## WHAT THE TASK REQUIRES
Copy out the part of the drinking-age discussion starting at "posted by amanda" and ending at "by definition over-age.", changing "lucrative" to "profitable".
#### STUDY TEXT
I think by and large if Americans stopped babying their young until middle-adulthood, everyone would be much better off. Responsible drinking. Responsible driving. Responsible choices.


posted by amanda at 4:31 PM on October 12, 2000


>I think by and large if Americans stopped babying their young until middle-adulthood, everyone would be much better off.

I can't go for that. That would mess up my lucrative frivolous lawsuit business. :-)
posted by ethmar at 4:36 PM on October 12, 2000


ethmar: two big differences between the UK and US --

1) The legal drinking age is 18. Which means that college students are by definition over-age.

2) Most students don't own cars, and those that do can rely upon public transport when they go out for a drink. (There's a much greater social stigma attached to drink-driving here, mainly because there's no excuse to do so.)

So yeah, it'd be unworkable in the US right now. The irony being that the "concerned parents" most likely partook in all sorts of vices during their late teenage years in the 60s and 70s. For instance, the two presidential candidates...
posted by holgate at 5:28 PM on October 12, 2000


Busch is right. Bone dry campuses are a myth. I attend a "dry" campus. If college students want to drink, they'll drink. If they want to party, they'll party. There are plenty of guys who go to college simply to drink. Lowering the age to 18 will mean that I can go to a party without worrying about a summons, and if we take the smart route and educate people, there'll be less drinking and driving and more responsible drinkers. There will always be exceptions to every rule, but we can always strive to lessen the amount of morons out there.Take MetaFilter for example. It isn't absolutely huge, like something like Slashdot, but it runs responsibly for the amount of members it has. You don't need a special account to post a link or karma points to make comments, yet people still restrict themselves to sounding as intelligent as possible and making interesting observations.
########
#### MATERIAL PROVIDED
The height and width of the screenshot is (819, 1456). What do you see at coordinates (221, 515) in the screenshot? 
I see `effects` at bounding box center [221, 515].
########
## TASK SOLUTION
posted by amanda at 4:31 PM on October 12, 2000


>I think by and large if Americans stopped babying their young until middle-adulthood, everyone would be much better off.

I can't go for that. That would mess up my profitable frivolous lawsuit business. :-)
posted by ethmar at 4:36 PM on October 12, 2000


ethmar: two big differences between the UK and US --

1) The legal drinking age is 18. Which means that college students are by definition over-age.